AutoDwell is a deep neural network-based policy, aiming to dynamically schedule trains’ dwell time for the efficiency improvement of a metro system. To make a proper dwell decision to a train for its next station, the policy models spatio-temporal correlations of incoming passengers for all its related stations and the interactions between the train and trains on the same line.
We propose to use deep reinforcement learning (DRL) framework to learn the policy. Taking advantage of DRL, we optimize the long-term rewards of dwell time settings which are formulated by weighting the passengers’ waiting time on platforms and the journey time on trains.
Figure 1 (a) shows the architecture of the network, which consists of three components:
- A train feature extractor to capture interactions between the current train and other trains on the same line based on the train state (see Figure 1(b) for the structure of the component).

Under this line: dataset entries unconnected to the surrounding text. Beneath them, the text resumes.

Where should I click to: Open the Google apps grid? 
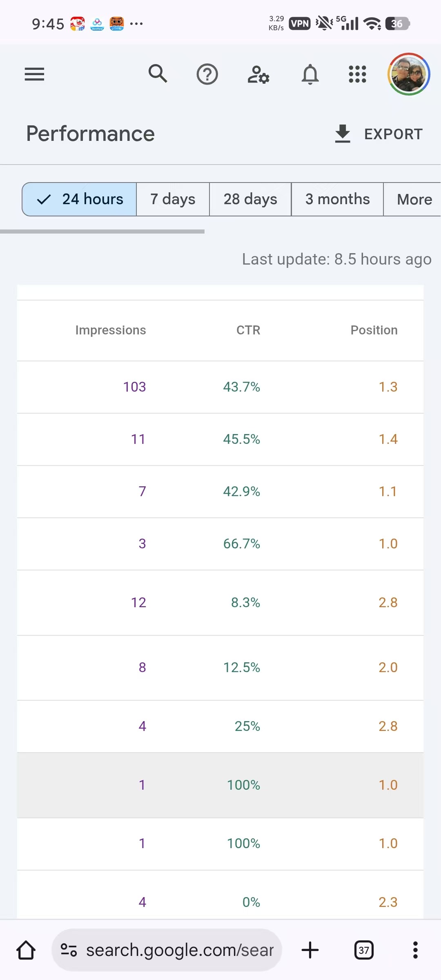(357, 74)
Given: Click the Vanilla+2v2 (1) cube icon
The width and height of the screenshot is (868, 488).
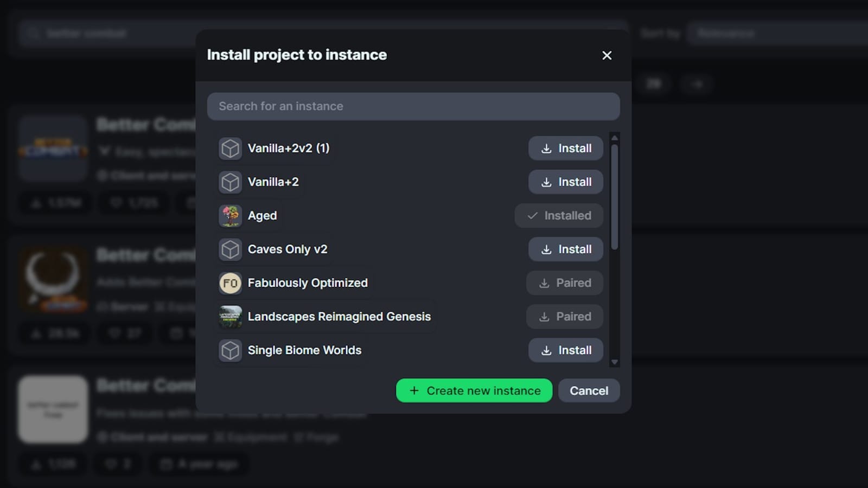Looking at the screenshot, I should [230, 149].
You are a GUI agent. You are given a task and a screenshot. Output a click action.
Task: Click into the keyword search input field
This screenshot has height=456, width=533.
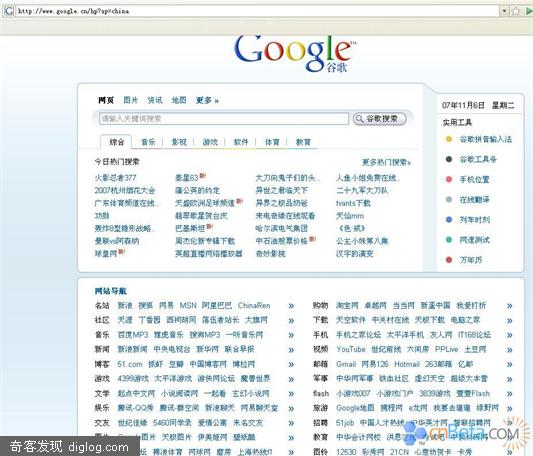point(224,119)
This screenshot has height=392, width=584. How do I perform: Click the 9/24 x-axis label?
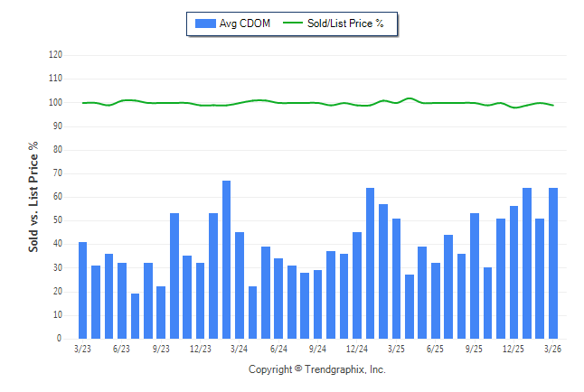(x=317, y=348)
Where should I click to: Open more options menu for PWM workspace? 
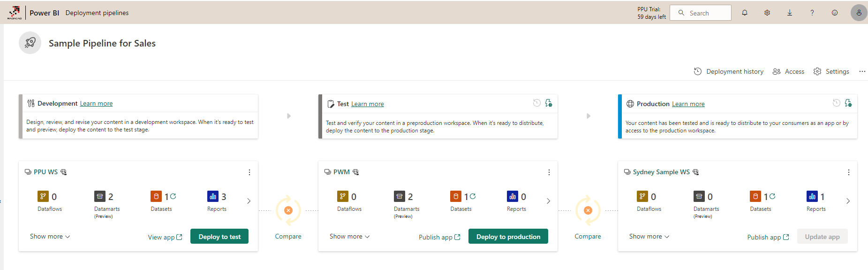point(549,172)
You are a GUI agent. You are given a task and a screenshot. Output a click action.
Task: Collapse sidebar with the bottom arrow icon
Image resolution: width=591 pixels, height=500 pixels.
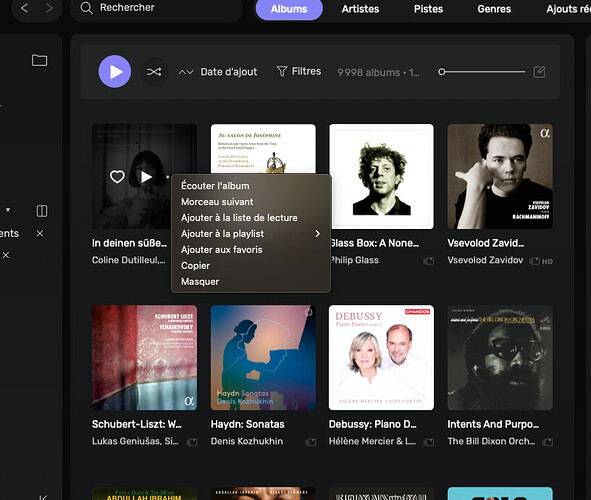(x=43, y=497)
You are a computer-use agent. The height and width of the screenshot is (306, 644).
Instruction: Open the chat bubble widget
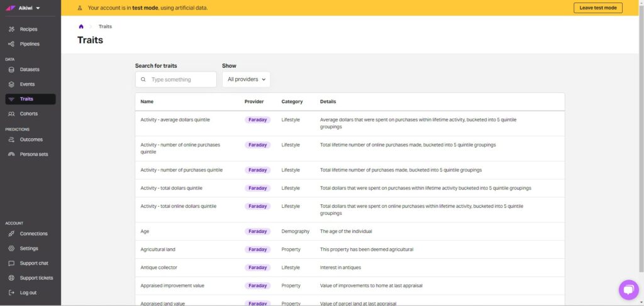point(628,290)
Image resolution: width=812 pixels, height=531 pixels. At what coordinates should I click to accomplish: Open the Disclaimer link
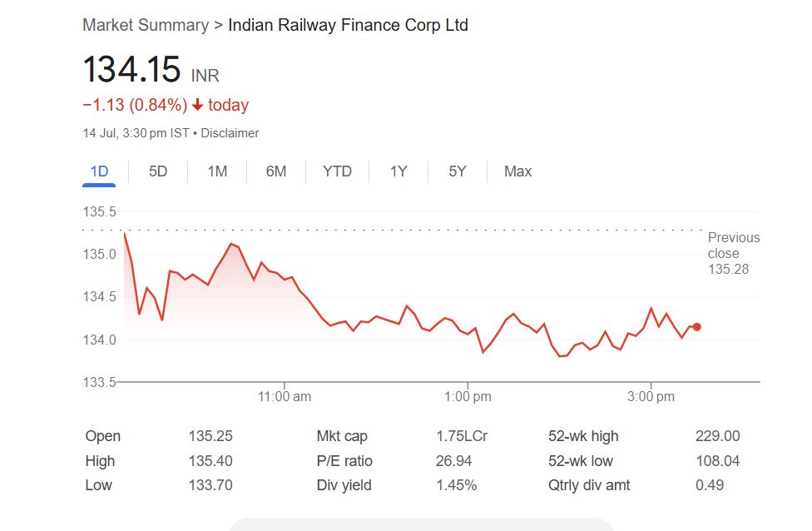[x=230, y=133]
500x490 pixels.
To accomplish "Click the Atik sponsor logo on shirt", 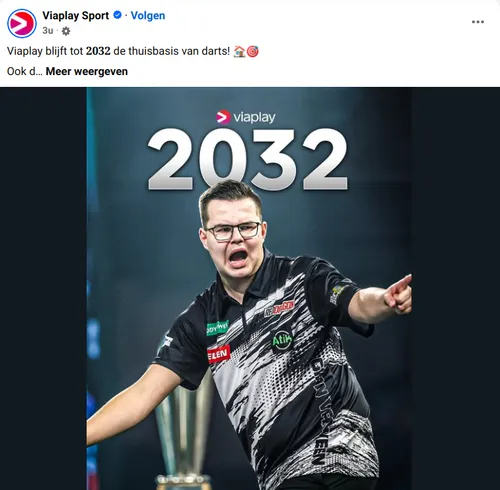I will [x=282, y=341].
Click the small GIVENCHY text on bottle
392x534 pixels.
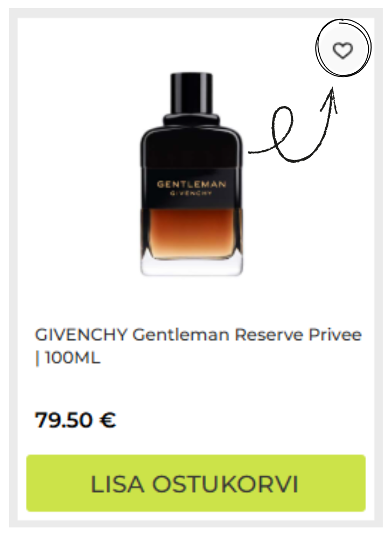point(191,193)
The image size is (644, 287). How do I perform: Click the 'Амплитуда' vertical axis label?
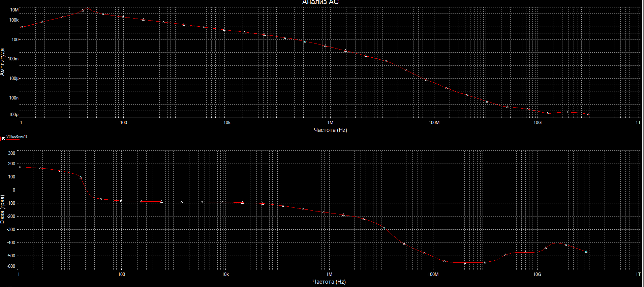click(x=3, y=62)
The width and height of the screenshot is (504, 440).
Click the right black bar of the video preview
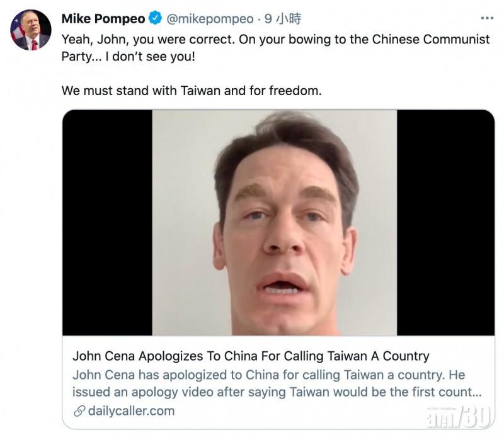445,223
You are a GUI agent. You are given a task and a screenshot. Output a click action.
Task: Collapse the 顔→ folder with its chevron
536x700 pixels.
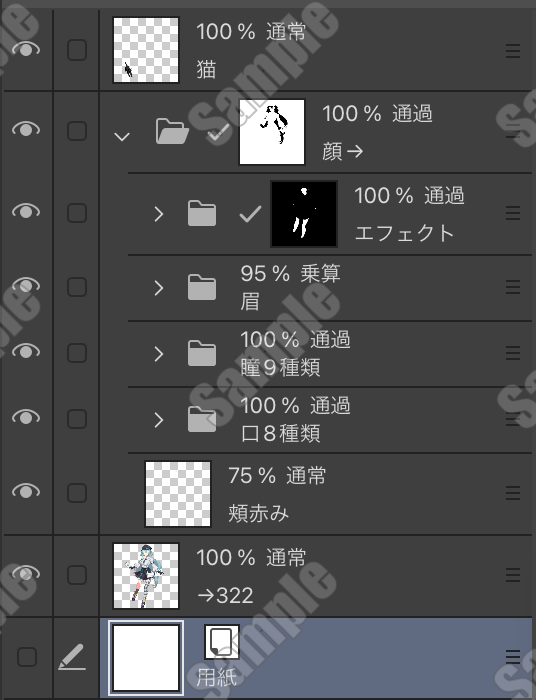click(122, 136)
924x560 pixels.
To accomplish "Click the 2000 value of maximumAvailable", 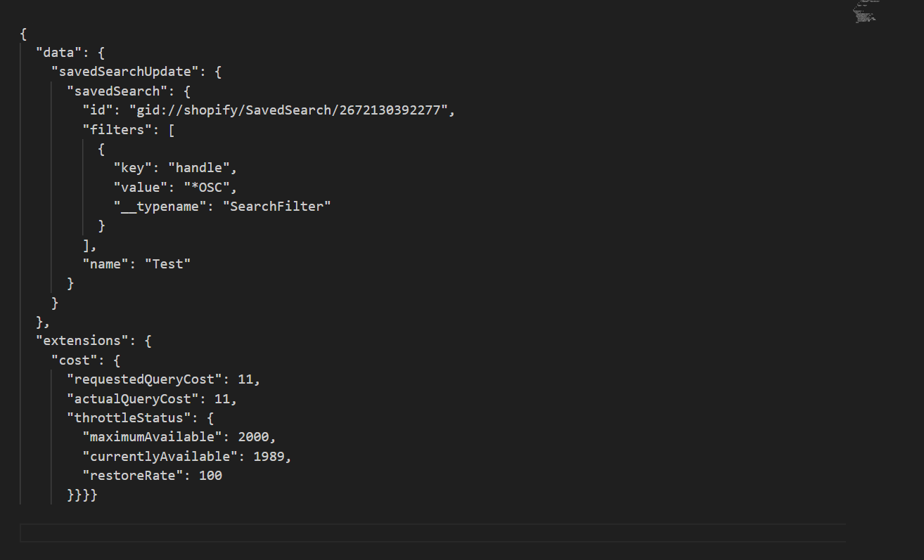I will (x=253, y=437).
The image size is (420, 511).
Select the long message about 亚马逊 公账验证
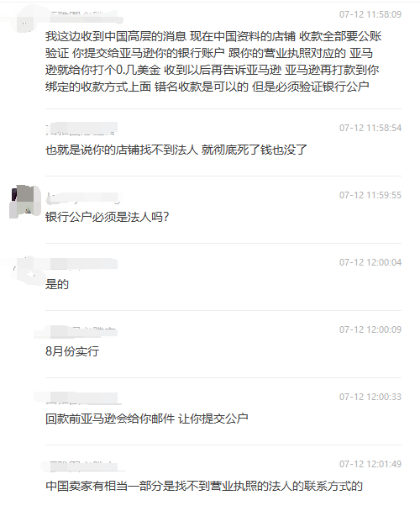coord(213,61)
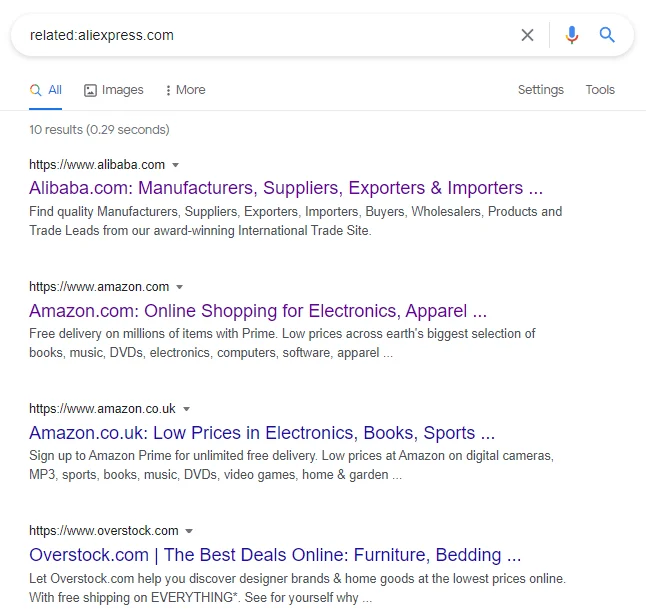Start voice search with microphone icon
This screenshot has width=646, height=611.
point(571,35)
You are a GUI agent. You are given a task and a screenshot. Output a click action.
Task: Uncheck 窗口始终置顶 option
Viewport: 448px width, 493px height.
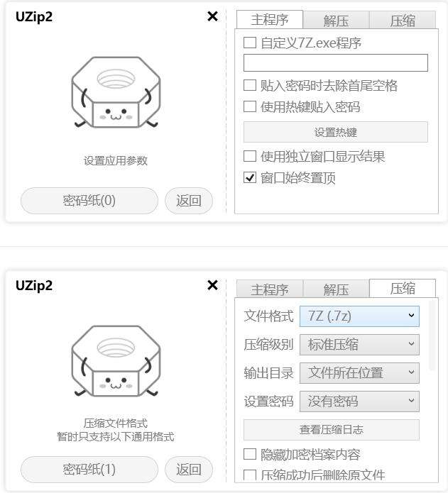(250, 177)
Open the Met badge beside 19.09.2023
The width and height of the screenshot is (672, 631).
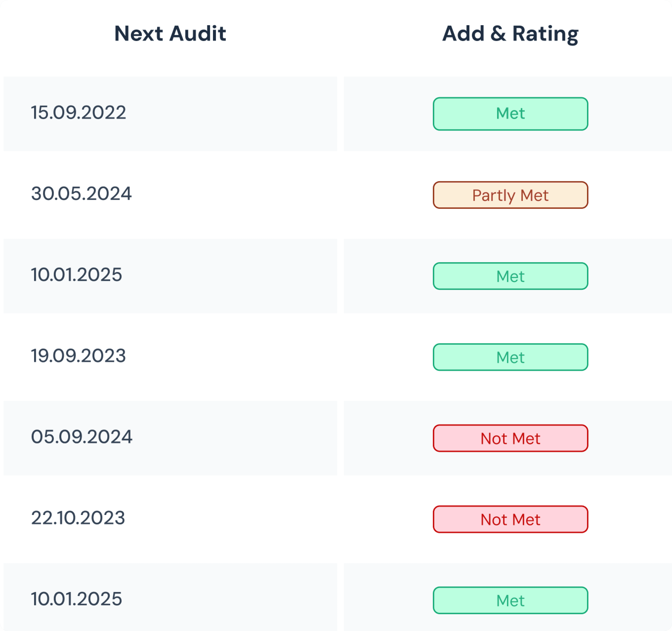(510, 357)
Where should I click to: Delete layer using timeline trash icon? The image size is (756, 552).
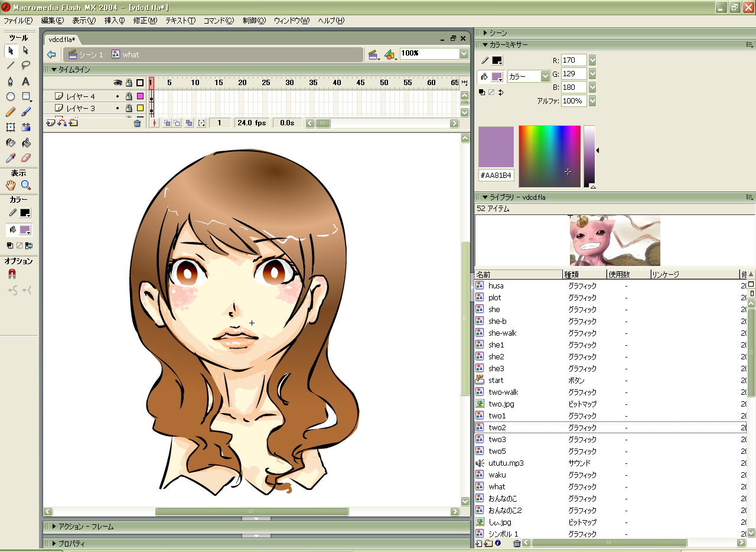tap(138, 123)
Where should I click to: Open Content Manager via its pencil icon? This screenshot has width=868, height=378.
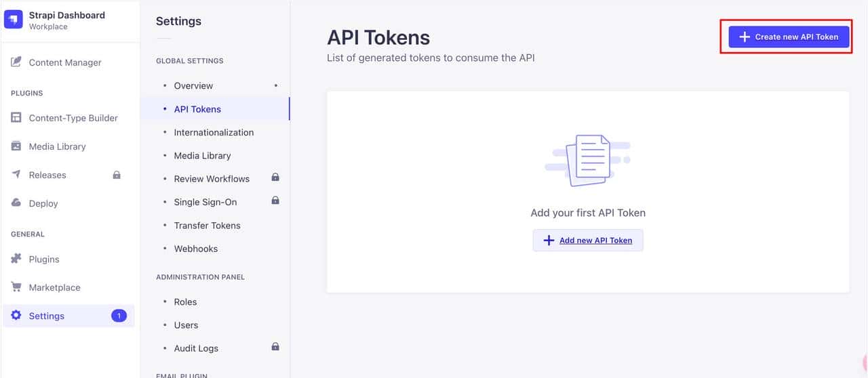(x=16, y=62)
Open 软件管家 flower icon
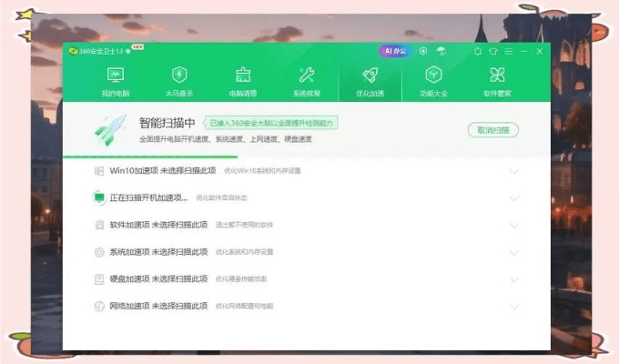This screenshot has width=619, height=364. [x=497, y=75]
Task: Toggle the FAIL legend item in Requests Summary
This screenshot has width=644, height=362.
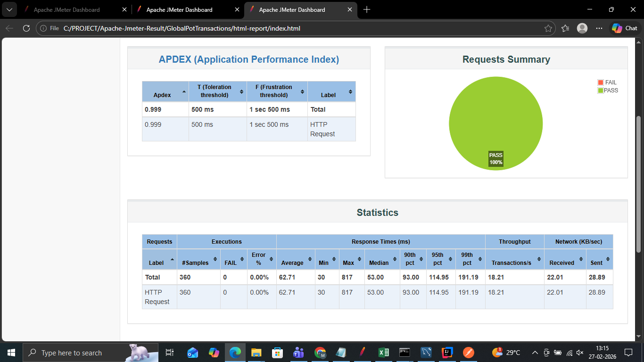Action: [x=607, y=82]
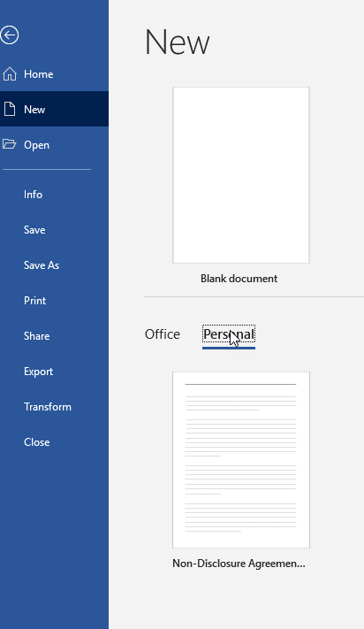Go to Open in the sidebar

pos(54,144)
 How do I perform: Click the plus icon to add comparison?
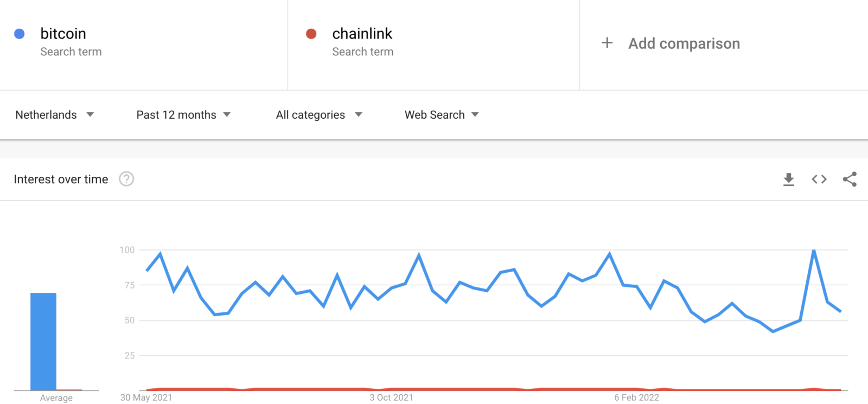click(607, 43)
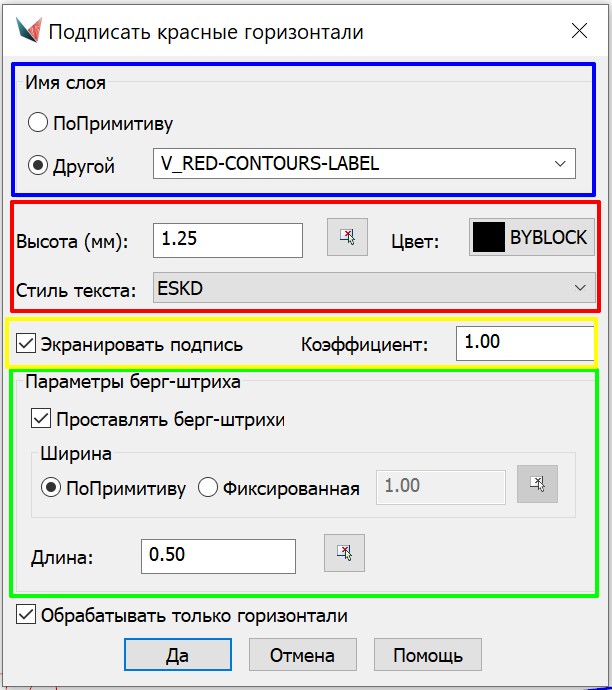Choose the Фиксированная width option
Image resolution: width=612 pixels, height=690 pixels.
coord(208,488)
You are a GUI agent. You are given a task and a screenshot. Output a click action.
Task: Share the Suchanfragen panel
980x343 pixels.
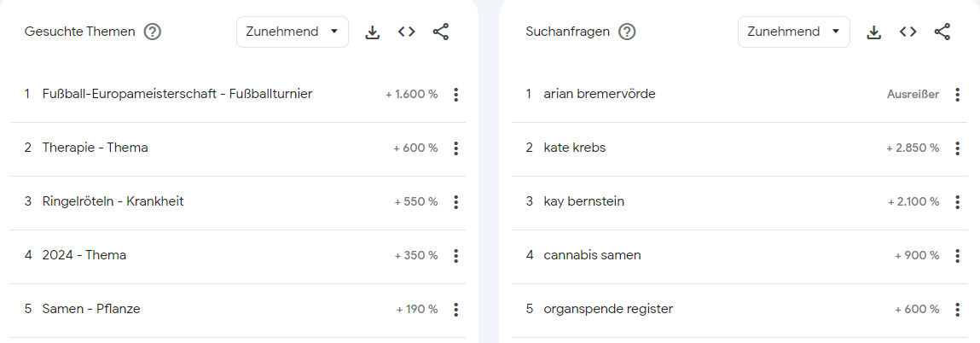pos(942,32)
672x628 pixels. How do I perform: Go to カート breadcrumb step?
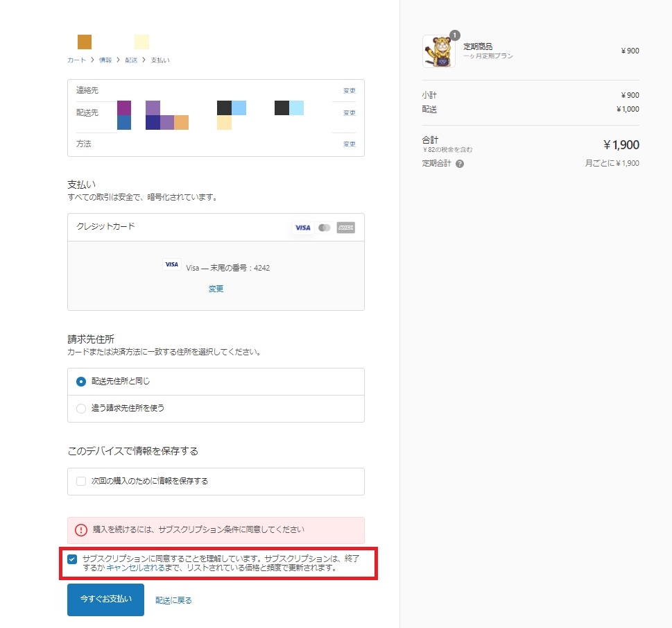tap(77, 60)
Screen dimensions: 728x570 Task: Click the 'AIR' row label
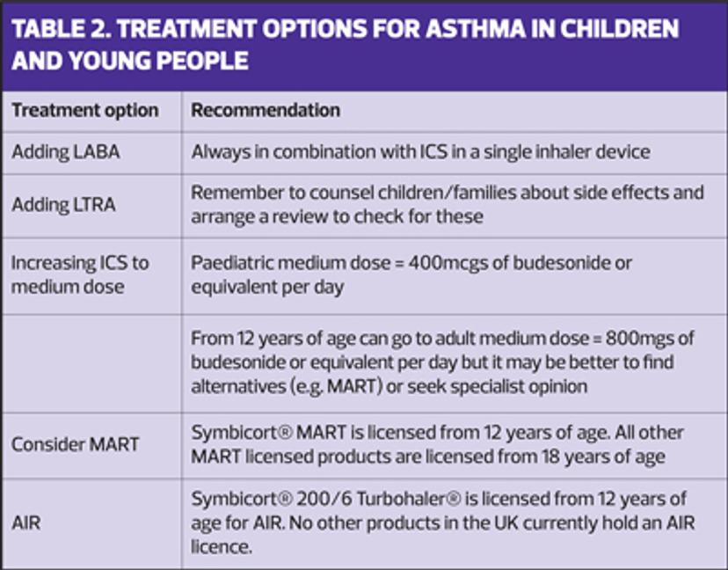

- A passenger feature extractor for embedding the upcoming passengers’ information among the passenger state by considering and weighing the ST correlations among all these subsequent stations of the train (the structure of the component can be found in Figure 2).
- A fusion network to fuse the two parts of knowledge and accordingly provide Q-values for actions.
Figure 1 (a) Overview of AutoDwell; (b) Structure of the train feature extractor.
Figure 2: (a) An example of metro system. (b) Overview of the passenger feature extractor; (c) Structure of the transfer station learner.